User Tools

Site Tools


services:rhev

RHEV

Summary

We have have a RHEV instance running on hv{01..04} as the main hypervisor nodes. They're listed as Hosts in the RHEV Manager.

The RHEV Manager is a Self-Hosted VM inside the cluster. The username for logging in is admin and the password is our standard root password.

The purpose of the cluster is to provide High Availability for our critical services such as OpenVPN and DNS.


Storage

Two new storage chassis are being used as the storage nodes. ssdstore{01,02}.front.sepia.ceph.com are populated with 8x 1.5TB NVMe drives in software RAID6 configuration.

A third host, senta01, is configured as the arbiter node for the Gluster volume. 2x 240GB SSD drives are in a software RAID1 and mounted at /gluster.


Gluster

All VMs (except the Hosted Engine which is on the hosted-engine volume) are backed by a sharded Gluster volume, ssdstorage. A sharded volume was chosen to decrease the time needed for the volume to heal after a storage failure. This should reduce VM downtime in the event of a storage node failure.

If there is a storage node failure, RHEV will use the remaining Gluster node and Gluster will automatically heal as part of the recovery process. It's possible a VM will be paused if its VM disk image changed while one of the storage nodes was down. Run gluster volume heal ssdstorage info to see heal status.

A single software RAID6 was decided upon as the most redundant and reliable storage configuration. See the graph below comparing the old storage as well as tests of various RAID5 and RAID6 configurations.


Backups

The HostedEngine VM (mgr01) has a crontab entry that backs up the RHV Manager every day. gitbuilder.ceph.com (gitbuilder-archive) pulls that backup file during its daily backup routine as long as mgr01 is reachable via the VPN tunnel.

If needed, the HostedEngine VM can be restored using one of these backup files. The backup includes a copy of the PostgreSQL database containing all metadata for the RHEV cluster.

Here's the cronjob that gets run on the RHEV-Manager VM

@daily rm -f /root/backups/backup* && engine-backup --mode=backup --scope=all --file=/root/backups/backup.tar.gz --log=/root/backups/backup.log

RHEV-Manager VM

If the HostedEngine VM dies, high availability of the RHEV VMs is lost.
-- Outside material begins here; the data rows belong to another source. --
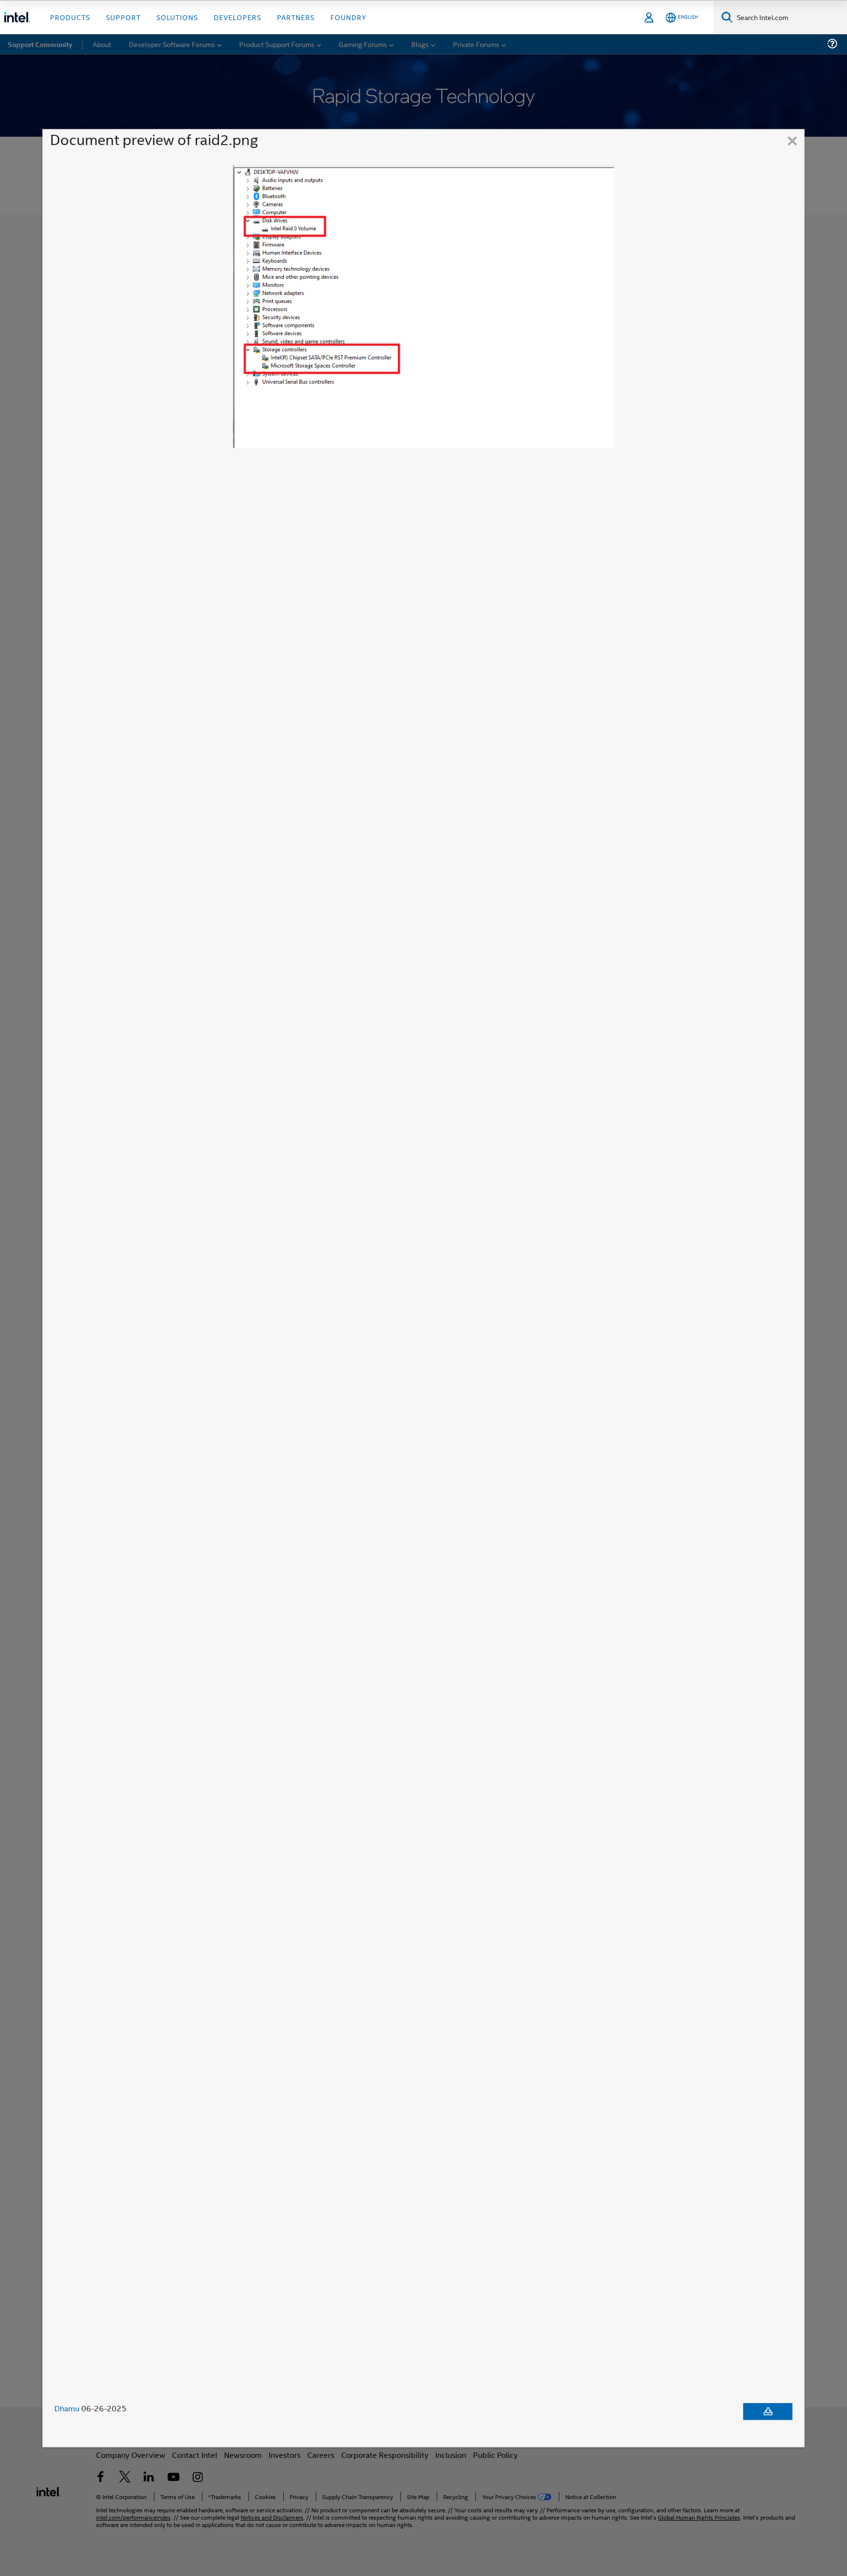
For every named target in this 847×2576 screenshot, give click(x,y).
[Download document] (768, 2411)
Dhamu (66, 2408)
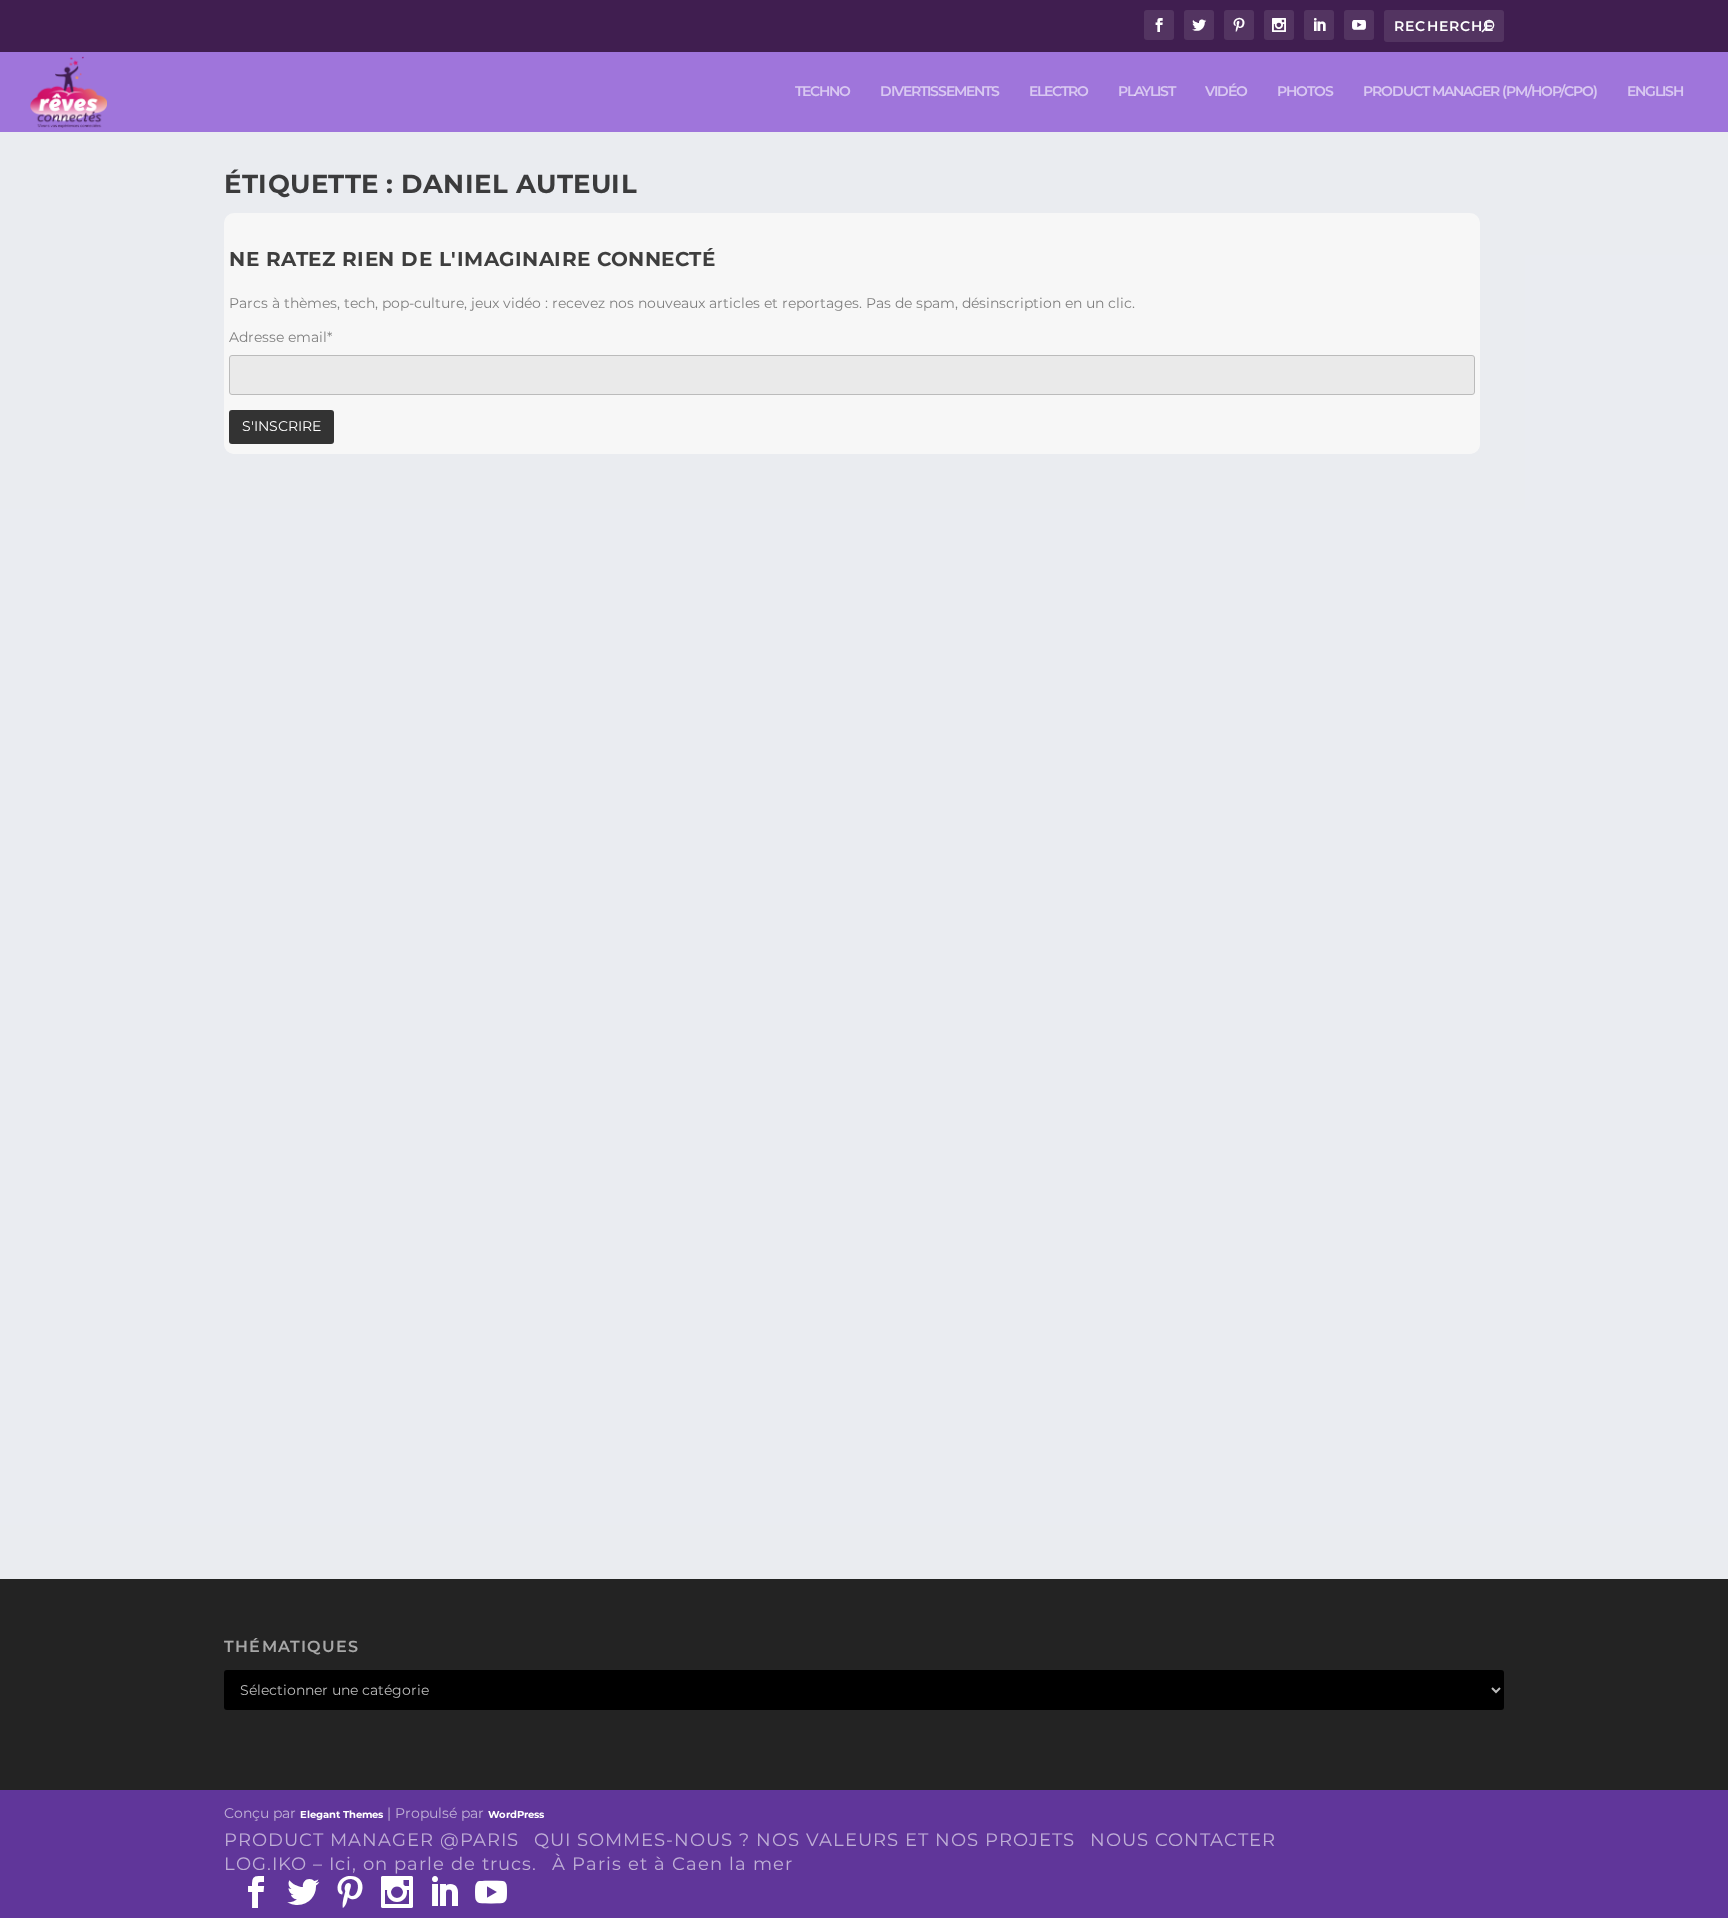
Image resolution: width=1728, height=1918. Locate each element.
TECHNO (822, 91)
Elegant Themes (341, 1814)
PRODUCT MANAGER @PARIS (371, 1840)
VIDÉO (1226, 91)
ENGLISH (1655, 91)
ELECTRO (1058, 91)
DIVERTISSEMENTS (939, 91)
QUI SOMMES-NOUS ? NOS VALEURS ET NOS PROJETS (804, 1840)
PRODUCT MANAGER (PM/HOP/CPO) (1480, 91)
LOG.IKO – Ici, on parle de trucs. (380, 1864)
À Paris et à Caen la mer (672, 1864)
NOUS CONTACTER (1183, 1840)
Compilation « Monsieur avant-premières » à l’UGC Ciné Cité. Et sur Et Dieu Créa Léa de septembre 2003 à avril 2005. (828, 1425)
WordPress (516, 1814)
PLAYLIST (1146, 91)
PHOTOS (1305, 91)
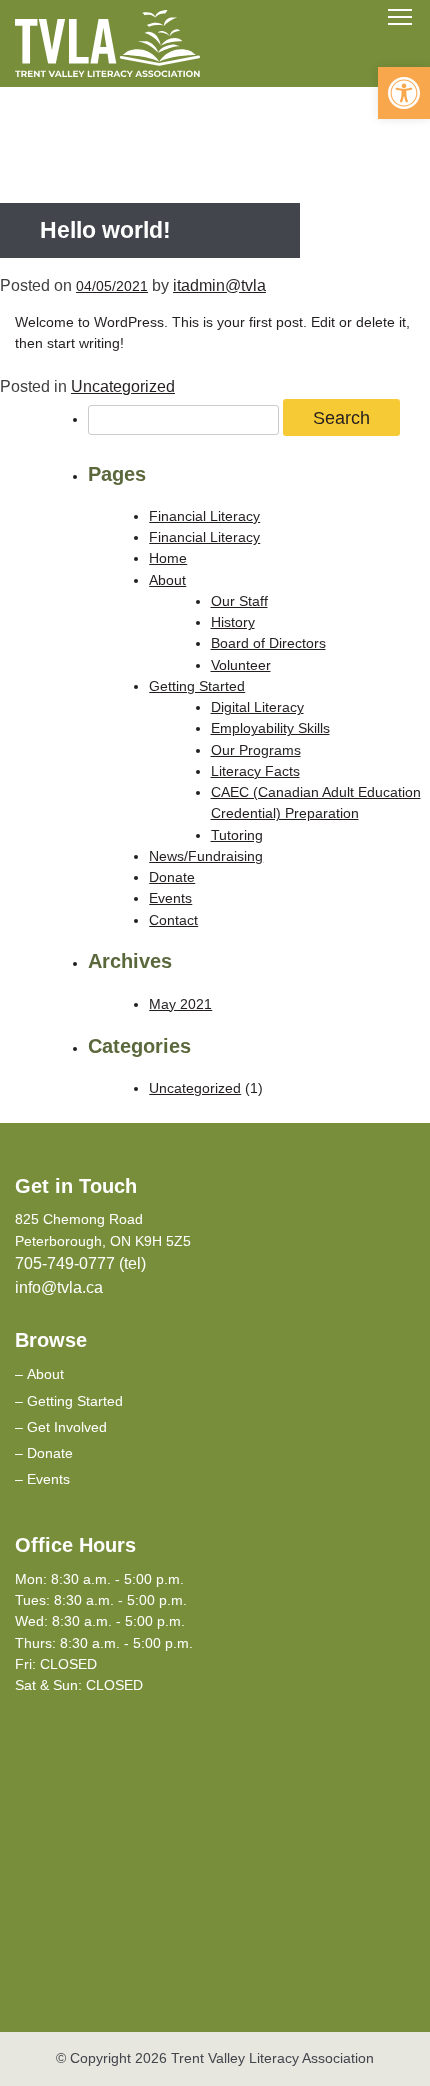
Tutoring (237, 835)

VMs will stay up, however. In other words, if the HostedEngine VM dies and a hypervisor host fails as well, the VMs that were running on the downed hypervisor will not automatically migrate to the other hypervisor.

The backend storage for the VM was moved from an NFS export on store01 to a separate gluster volume using ssdstore{01,02}.

Run hosted-engine --vm-status on any hypervisor to check if the VM is running.


Other Notes

The Hypervisors (hv{01..04}) and Storage nodes (ssdstore{01..02}) have entries in /etc/hosts in case of DNS failure.


Creating New VMs

ovirt-guest-agent

After installing a new VM, be sure to install VM guest agent. This, at the very least, allows a VM's FQDN and IP address(es) to show up in the RHEV Web UI.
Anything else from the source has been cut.